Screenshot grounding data

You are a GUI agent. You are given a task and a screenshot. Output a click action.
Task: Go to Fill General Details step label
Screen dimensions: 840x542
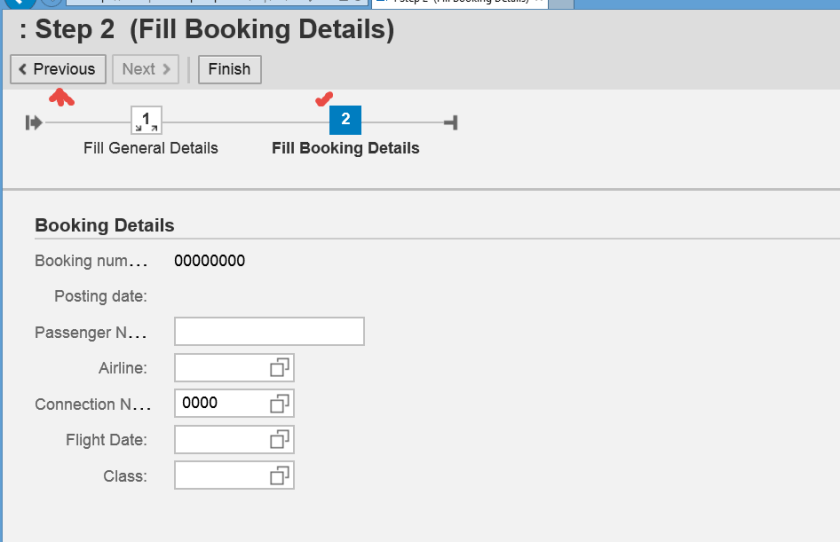[x=150, y=148]
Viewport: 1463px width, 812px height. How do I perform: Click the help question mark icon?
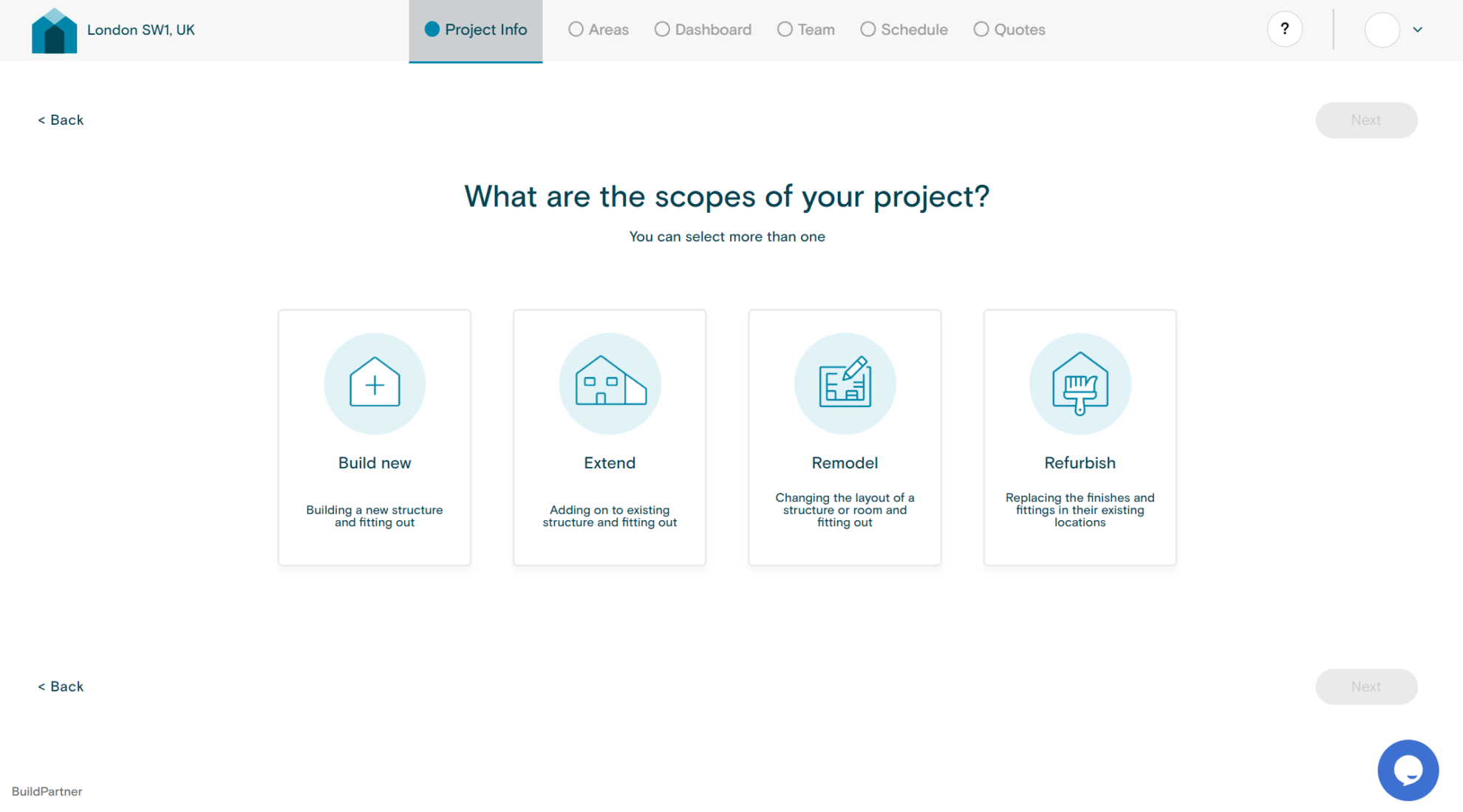coord(1285,29)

**Try it**
All of the entries above are to be duplicated exactly, with every image left out.

**Response to this exercise**
You are a GUI agent. You are given a task and a screenshot. Output a click action.
Task: Go to Fill General Details step label
Screen dimensions: 840x542
[x=150, y=148]
Viewport: 1463px width, 812px height. How do I perform: Click the help question mark icon?
coord(1285,29)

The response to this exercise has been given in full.